Os deputados alemães têm, agora, até o fim do ano para tomar uma decisão sobre uma questão que, antes de tudo, aqui, é biológica: a ONU estima que até 1,7% dos bebês que nascem no mundo não podem, ou não deveriam, ser classificados nem como do sexo masculino, nem do feminino, porque ou seus cromossomos, ou glândulas sexuais (ovário e testículo) ou órgãos sexuais não se enquadram nessa classificação binária, seja quando isso fica evidente logo ao nascimento, seja quando isso só se revela na puberdade ou, por exemplo, em exames para detectar causas de infertilidade.

Em meados de março o Tribunal Constitucional da Áustria, citando a Convenção Europeia de Direitos Humanos, anunciou que seguiria os passos do seu congênere alemão: os registros oficiais austríacos deverão apresentar às pessoas uma terceira opção de gênero para se identificarem. Em maio, um tribunal holandês deu ganho de causa a uma pessoa nascida em 1961, que pleiteou ao Estado o direito de mudar de “homem” para “mulher” a classificação de gênero em seu registro civil.

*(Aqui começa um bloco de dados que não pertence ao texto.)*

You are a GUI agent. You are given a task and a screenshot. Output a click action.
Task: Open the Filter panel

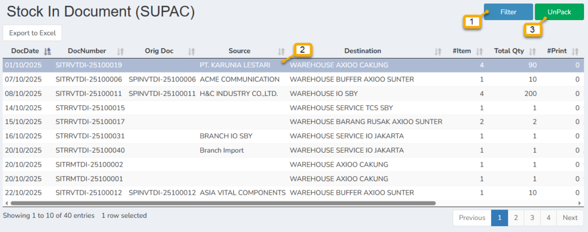coord(508,11)
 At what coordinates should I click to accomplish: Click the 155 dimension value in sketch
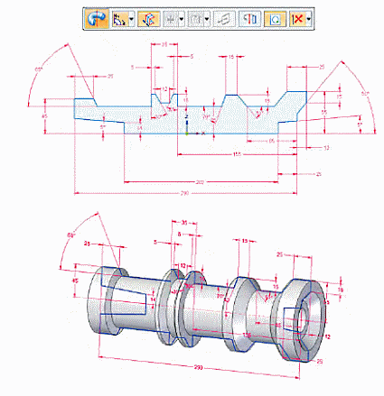pos(237,154)
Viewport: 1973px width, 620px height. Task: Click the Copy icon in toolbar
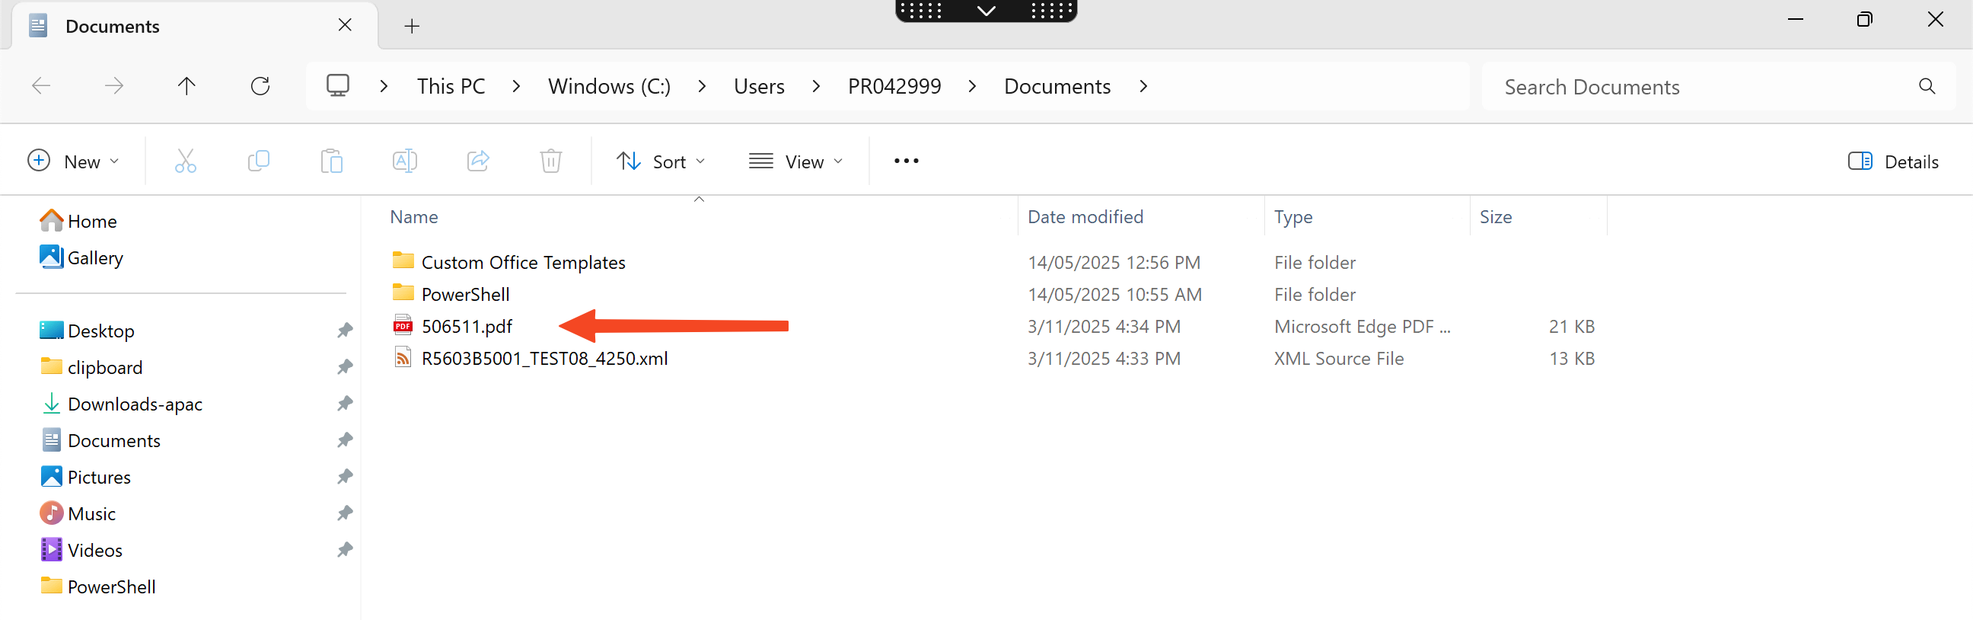click(258, 161)
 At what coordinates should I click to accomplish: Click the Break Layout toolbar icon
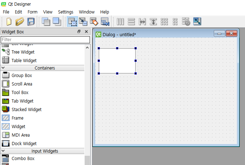[x=186, y=21]
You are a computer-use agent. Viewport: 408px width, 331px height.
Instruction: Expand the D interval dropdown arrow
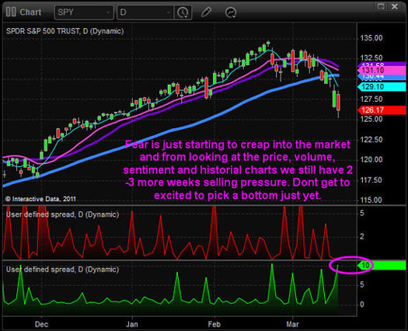coord(169,12)
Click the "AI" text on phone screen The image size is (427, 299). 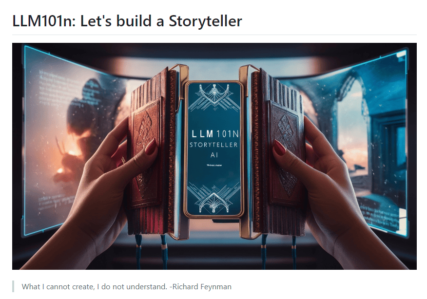[214, 155]
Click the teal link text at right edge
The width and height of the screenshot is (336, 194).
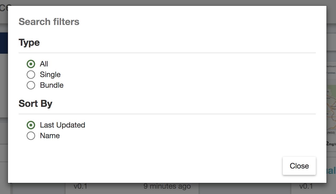point(331,171)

E pediu mais: que a justiça reconhecesse o gênero “neutro”.

A justiça lhe deu razão.

Do outro lado do Atlântico, em outubro de 2017, o governador da Califórnia, o democrata Jerry Brown, assinou a lei de “Identidade de gênero: mulher, homem ou não-binário”, garantindo aos californianos uma terceira opção, batizada assim, “não-binário”, para identificação de gênero nos documentos pessoais, da certidão de nascimento à carteira de habilitação. Há pouco tempo, uma pessoa chamada Sara Kelly Keenan conseguiu do estado da Nova York, aos 55 anos de idade, a emissão de uma nova certidão de nascimento onde seu gênero é definido como intersexual.

No Canadá, em certidões de nascimento e passaportes já consta, também desde o ano passado, a opção de gênero “X”. No Brasil, um projeto de lei proposto pela deputada Laura Carneiro (MDB-RJ), em 2016, prevê “disciplinar o registro civil do recém-nascido sob o estado de intersexo”, registrando-o assim, de gênero “intersexo”, ou “indefinido”. O projeto de lei está desde o ano em que nasceu dormindo na Câmara deste país de, via de regra, lógicas binárias.